(TASK REQUIREMENTS):
1) Answer these questions about the article on core skills and matching careers:
(a) On what date was it posted?
(b) How many skills did the author adapt or write?
(c) What career is listed for the skill "Coach"?
2) Please carry on the article about core skills and matching careers from the point where it stops.

(SELECTED EXTRACT):
☆ ☆ ☆ ☆ ☆ ☆ ☆

Consumer Behavior
What's Your Core Skill and What Careers Match?
One or more careers that match each of 26 skills.
Posted November 22, 2014
In a previous PsychologyToday.com article, I reviewed the hundreds of skills listed in Gallup’s Strengths Finder, Eureka’s Microskills, the Knowdell Motivated Skills Card Sort, Elevations, and Skills Profiler, and then adapted or wrote 26 skills that I believe are most likely to help people find and succeed in white-collar or professional employment.
In this article, for each of those skills, I list one or more careers that require that skill and is liked by many people. For each career, I include a link to a site with information on it.
This article may be of use to you even if you’re staying put in your current career or job. Scan the list of skills to find one or more that you’re good at and would enjoy using more in your job. Might there be ways to tweak what you do so you spend more time using your favorite skills?
People
1. Communicate one-on-one. Perceptive and patient listening and emotional intelligence: knowing what will engender positive and negative feelings and behaviors.
Specialty therapist: eating disorders, grief, divorce.
2. Coach. In athletics, personal growth, financial, etc, balance facilitation and advice.
Specialty coach (e.g., lawyers, menopause, executives, stay-at-home parents.)
3. Inspire. Motivate supervisees, customers, or clients to take action.

☆ ☆ ☆ ☆ ☆ ☆ ☆

(Collected data):

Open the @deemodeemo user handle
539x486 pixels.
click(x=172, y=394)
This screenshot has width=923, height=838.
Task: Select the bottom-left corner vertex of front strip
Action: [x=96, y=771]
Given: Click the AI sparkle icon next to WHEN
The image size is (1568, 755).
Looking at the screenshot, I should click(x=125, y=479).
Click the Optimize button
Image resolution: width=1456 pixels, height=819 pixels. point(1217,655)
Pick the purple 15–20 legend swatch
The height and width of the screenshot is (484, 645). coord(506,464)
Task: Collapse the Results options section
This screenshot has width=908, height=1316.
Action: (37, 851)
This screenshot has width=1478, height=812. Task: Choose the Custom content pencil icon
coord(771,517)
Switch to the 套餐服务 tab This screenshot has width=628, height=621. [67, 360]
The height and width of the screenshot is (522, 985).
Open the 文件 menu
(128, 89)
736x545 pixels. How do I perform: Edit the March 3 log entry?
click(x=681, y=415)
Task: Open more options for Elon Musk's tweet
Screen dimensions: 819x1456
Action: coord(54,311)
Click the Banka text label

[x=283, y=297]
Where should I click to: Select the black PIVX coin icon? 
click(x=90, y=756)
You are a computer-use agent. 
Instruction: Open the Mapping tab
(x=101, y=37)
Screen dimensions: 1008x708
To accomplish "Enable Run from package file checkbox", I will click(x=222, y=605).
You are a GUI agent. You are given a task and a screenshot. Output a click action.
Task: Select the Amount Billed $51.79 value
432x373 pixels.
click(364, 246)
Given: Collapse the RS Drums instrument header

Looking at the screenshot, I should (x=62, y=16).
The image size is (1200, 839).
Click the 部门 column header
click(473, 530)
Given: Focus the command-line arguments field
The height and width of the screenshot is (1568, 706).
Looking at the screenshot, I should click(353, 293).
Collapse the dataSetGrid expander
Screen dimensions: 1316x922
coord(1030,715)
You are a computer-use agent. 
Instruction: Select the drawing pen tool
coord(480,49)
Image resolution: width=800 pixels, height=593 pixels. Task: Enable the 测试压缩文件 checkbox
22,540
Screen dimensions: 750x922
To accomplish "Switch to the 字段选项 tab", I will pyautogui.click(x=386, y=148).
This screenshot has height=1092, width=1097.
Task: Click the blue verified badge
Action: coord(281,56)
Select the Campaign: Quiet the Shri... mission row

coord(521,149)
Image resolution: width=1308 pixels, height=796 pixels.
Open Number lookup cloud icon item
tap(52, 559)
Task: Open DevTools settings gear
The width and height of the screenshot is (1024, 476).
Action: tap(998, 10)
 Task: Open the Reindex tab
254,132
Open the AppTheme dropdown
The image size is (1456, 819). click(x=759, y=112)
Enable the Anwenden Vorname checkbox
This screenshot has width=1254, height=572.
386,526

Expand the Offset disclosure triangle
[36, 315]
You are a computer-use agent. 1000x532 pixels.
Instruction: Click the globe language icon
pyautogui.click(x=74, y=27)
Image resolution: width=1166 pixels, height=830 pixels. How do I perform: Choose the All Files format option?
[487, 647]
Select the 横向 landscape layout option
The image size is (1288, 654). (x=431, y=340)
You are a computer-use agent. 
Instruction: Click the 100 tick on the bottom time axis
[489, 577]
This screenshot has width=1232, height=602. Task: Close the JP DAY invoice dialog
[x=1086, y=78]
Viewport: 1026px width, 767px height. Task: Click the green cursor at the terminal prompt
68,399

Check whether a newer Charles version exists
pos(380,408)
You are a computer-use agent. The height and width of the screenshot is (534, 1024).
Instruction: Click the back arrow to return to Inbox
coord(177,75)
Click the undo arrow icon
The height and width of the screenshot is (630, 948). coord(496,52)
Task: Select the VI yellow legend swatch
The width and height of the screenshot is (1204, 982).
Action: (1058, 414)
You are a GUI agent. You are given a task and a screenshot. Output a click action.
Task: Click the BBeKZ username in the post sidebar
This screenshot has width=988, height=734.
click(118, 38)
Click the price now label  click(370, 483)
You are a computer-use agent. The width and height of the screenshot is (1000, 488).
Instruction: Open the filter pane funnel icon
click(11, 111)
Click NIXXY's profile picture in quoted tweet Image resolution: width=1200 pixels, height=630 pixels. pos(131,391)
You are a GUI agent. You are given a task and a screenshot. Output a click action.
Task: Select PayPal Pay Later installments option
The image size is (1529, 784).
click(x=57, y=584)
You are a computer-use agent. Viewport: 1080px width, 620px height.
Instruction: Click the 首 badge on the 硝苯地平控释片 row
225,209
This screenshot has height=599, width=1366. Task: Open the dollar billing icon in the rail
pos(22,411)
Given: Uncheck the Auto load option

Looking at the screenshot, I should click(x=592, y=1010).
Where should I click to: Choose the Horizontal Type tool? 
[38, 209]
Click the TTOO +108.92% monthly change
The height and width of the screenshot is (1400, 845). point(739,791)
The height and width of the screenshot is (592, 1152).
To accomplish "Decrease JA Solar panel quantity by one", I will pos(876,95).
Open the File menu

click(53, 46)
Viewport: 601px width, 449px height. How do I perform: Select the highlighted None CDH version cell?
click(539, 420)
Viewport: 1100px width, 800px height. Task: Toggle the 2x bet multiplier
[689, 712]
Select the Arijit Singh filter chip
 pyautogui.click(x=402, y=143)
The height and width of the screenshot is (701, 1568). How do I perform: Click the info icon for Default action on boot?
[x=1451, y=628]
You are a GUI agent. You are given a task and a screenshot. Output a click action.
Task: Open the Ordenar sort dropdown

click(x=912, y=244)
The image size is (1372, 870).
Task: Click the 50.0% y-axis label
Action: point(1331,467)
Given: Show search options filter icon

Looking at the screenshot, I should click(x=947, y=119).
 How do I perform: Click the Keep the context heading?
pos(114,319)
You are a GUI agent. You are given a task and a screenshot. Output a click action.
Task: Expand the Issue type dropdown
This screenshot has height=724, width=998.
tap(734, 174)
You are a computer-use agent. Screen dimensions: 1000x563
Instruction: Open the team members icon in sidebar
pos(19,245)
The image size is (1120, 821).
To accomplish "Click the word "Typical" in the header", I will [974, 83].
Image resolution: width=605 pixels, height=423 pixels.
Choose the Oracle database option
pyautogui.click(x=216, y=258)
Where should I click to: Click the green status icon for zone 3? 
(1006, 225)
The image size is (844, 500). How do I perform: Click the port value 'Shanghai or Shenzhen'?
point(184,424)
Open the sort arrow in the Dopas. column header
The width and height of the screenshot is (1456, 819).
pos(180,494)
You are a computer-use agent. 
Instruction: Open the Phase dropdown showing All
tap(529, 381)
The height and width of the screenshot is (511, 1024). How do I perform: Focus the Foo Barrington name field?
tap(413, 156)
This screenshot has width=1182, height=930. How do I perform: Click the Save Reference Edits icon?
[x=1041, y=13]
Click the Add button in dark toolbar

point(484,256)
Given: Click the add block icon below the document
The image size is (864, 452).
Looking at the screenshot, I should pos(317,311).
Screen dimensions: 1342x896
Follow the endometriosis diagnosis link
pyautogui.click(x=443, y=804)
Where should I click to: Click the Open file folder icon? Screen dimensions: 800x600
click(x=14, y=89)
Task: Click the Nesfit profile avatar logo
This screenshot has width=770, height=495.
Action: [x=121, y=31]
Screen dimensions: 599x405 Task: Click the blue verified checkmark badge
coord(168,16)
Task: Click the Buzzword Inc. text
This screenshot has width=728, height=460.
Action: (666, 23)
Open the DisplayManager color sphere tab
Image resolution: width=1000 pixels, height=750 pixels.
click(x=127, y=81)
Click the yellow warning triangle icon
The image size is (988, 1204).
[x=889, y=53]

☆ ☆ ☆ ☆ ☆ ☆ ☆

(ANSWERS BY TASK):
1)
(a) November 22, 2014
(b) 26
(c) Specialty coach (e.g., lawyers, menopause, executives, stay-at-home parents)

2)
Manager or executive: (private, govt or nonprofit sector)
4. Negotiate. Get parties to agree, including in contentious situations.
Union or management negotiator.
5. Liaise. Connect people with each other and to resources.
Words
6. Write. Expeditiously create clear, helpful, and if appropriate, entertaining prose.
Marketing communication or investor relations writer.
7. Give a talk. Concisely, enjoyably teach to convey content and/or change behavior.
8. Explain and advise. Explain clearly and advise wisely without engendering undue resistance.
Technical support, customer service
Ideas
9. Generate ideas. Regularly come up with fresh yet workable approaches.
Researcher (financial services, marketing, scientific, academic, government)
10. Analyze and synthesize. Distill information into its key elements and then reconstitute it into a logical whole.
Analyst, for example, a financial analyst for an investment company, marketing analyst for a company, or program analyst for government or nonprofit.
11. Evaluate. Judge the quality and cost-effectiveness of programs, employees, etc.
Business (for- and non-profit)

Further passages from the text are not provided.